My research examines the politics and aesthetics of protest. My book Unruly Acts, summarized below, draws from resources in ordinary language philosophy, theories of performativity, and democratic thought to develop a performative theory of protest that accounts for its normative and political conditions of possibility. My other work at the moment considers the role of visual media such as photographs and videos in galvanizing social change. I am also interested in rhetoric, the politics of language, and spatial politics.
My work has also been published in Political Theory, Theory & Event, European Journal of Political Theory, Perspectives on Politics, Space & Polity, and the Oxford Handbook on Rhetoric and Political Theory (eds., Dilip Parameshwar Gaonkar and Keith Topper).
Unruly Acts: Protest, Riot, and the Politics of Interpretation (Cambridge University Press, forthcoming)
What counts as a protest? As it is popularly understood, protest is a legitimate means of expressing political grievances. Riots, by contrast, are senseless, violent acts. In this book, I argue that these common understandings of protest and riot overlook the role public audiences play in making sense of street gatherings and, as a result, misunderstand the politics of interpretation central to protest.

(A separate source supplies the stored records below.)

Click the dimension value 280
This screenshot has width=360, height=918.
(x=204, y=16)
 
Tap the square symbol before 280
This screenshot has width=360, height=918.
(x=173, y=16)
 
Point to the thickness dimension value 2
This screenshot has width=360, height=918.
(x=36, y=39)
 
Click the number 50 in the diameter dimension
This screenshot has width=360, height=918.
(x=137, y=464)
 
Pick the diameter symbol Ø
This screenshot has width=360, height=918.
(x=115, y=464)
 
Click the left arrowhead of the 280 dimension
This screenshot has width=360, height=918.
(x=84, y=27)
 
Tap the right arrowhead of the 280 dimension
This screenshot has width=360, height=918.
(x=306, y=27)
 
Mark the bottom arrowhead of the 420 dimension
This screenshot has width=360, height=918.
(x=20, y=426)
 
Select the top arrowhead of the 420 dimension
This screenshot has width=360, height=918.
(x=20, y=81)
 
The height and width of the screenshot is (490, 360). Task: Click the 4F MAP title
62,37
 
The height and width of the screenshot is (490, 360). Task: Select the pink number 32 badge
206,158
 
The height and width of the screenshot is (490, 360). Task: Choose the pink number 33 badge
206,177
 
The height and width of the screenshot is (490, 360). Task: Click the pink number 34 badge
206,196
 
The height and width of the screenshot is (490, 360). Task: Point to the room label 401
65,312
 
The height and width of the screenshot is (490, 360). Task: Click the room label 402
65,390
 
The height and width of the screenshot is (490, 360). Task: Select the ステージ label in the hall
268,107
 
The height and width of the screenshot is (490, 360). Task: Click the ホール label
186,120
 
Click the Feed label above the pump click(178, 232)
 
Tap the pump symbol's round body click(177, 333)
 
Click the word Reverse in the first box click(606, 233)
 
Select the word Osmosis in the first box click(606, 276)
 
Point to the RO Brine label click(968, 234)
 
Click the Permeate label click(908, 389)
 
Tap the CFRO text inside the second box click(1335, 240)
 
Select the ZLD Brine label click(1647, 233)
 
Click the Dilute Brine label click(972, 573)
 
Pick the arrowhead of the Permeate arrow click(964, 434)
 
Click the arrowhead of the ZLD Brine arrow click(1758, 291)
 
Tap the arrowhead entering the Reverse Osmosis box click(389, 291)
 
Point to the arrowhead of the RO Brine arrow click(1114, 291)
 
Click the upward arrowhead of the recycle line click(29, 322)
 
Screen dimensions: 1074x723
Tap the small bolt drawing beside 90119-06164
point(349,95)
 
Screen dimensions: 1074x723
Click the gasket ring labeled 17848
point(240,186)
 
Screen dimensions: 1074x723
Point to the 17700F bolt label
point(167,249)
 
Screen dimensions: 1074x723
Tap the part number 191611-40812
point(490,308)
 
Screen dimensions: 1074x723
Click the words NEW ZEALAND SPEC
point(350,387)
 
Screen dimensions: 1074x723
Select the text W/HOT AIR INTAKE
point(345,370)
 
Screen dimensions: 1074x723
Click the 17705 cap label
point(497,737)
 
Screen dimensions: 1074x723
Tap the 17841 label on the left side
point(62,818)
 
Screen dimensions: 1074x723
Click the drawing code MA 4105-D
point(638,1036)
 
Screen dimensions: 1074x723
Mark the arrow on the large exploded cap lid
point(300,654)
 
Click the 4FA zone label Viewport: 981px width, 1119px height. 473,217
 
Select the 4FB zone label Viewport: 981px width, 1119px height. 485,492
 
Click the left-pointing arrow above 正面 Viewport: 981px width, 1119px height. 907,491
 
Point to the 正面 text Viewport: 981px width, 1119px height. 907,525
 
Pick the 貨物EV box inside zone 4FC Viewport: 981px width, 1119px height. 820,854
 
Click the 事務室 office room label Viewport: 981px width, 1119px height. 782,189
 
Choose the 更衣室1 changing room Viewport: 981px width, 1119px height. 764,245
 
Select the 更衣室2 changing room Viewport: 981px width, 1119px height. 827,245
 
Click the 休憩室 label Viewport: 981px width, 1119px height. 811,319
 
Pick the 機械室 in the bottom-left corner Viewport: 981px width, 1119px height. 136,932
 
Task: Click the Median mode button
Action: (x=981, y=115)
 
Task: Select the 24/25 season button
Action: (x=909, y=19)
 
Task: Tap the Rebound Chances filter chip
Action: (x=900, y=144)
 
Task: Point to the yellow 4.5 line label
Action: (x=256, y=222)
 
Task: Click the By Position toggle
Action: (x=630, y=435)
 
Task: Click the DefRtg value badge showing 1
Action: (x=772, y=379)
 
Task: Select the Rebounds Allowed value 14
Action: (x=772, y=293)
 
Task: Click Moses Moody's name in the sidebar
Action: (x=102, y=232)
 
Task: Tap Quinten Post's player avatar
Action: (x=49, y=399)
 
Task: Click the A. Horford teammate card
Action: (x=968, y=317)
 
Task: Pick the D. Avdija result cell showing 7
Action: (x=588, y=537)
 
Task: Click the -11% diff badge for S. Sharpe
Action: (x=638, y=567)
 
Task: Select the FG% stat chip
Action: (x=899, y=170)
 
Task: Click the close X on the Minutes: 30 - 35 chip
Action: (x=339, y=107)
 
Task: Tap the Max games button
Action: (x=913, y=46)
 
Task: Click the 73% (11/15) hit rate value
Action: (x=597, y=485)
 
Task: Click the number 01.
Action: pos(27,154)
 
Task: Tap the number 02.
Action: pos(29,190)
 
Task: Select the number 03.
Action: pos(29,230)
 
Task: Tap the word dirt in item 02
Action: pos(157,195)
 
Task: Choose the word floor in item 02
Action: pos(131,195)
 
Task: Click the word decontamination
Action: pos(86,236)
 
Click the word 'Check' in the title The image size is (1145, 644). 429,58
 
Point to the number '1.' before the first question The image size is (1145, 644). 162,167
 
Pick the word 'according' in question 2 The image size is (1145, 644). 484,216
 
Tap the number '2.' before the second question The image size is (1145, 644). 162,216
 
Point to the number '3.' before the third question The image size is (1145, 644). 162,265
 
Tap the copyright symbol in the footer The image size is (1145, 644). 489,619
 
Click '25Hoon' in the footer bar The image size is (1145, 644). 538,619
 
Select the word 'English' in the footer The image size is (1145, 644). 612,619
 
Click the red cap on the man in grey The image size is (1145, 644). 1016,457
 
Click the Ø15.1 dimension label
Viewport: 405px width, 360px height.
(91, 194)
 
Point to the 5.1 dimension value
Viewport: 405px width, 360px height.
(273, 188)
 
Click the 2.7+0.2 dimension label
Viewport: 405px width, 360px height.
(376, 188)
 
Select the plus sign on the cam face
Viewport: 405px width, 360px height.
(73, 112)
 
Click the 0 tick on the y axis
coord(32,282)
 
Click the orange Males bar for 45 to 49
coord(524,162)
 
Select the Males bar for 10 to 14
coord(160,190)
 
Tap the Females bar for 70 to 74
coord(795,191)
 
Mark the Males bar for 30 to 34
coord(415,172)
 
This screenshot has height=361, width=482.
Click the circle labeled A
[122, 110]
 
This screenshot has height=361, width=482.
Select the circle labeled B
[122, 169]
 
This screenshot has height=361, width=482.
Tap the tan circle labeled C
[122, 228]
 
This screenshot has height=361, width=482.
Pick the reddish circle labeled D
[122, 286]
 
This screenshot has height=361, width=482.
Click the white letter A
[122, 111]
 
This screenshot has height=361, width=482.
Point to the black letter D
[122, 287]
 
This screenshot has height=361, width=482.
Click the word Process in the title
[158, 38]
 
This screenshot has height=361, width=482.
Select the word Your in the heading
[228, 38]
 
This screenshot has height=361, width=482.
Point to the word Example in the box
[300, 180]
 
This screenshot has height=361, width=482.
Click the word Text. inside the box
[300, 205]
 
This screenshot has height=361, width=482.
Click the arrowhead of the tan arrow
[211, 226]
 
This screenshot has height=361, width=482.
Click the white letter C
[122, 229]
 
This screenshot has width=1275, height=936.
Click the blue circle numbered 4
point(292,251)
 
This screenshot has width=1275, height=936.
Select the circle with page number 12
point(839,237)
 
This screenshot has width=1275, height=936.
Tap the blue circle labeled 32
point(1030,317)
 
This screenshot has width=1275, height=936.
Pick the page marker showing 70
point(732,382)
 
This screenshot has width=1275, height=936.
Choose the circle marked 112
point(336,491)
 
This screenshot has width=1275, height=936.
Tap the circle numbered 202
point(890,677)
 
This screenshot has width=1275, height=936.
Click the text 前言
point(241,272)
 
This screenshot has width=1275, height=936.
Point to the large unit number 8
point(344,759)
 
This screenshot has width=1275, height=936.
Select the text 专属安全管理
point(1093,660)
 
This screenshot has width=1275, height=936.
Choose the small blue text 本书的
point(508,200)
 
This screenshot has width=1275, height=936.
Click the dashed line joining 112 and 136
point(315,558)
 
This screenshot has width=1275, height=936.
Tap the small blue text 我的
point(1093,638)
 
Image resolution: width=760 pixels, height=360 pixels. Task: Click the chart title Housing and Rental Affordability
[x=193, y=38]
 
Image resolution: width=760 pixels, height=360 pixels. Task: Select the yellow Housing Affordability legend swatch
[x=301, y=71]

Based on original, multimedia archival research about the 1992 Los Angeles Riots / Uprising and the city's 1994 march against Proposition 187, I show that there is nothing essential in a public gathering that makes it a protest. Instead, what we call a protest is simply a gathering which is legible within historically specific ideas of it. The book reconstructs these conventions, explaining that they operate not only physically but also in terms of unity, purpose, and emotional control. Within these terms, protests seem to be gatherings connected to a purposeful group agitating for political change. Public audiences interpreting these gatherings can and often do come to different conclusions about their political legibility, revealing the extent to which protestors and publics share ideas of protest and political agency - and hold a world in common.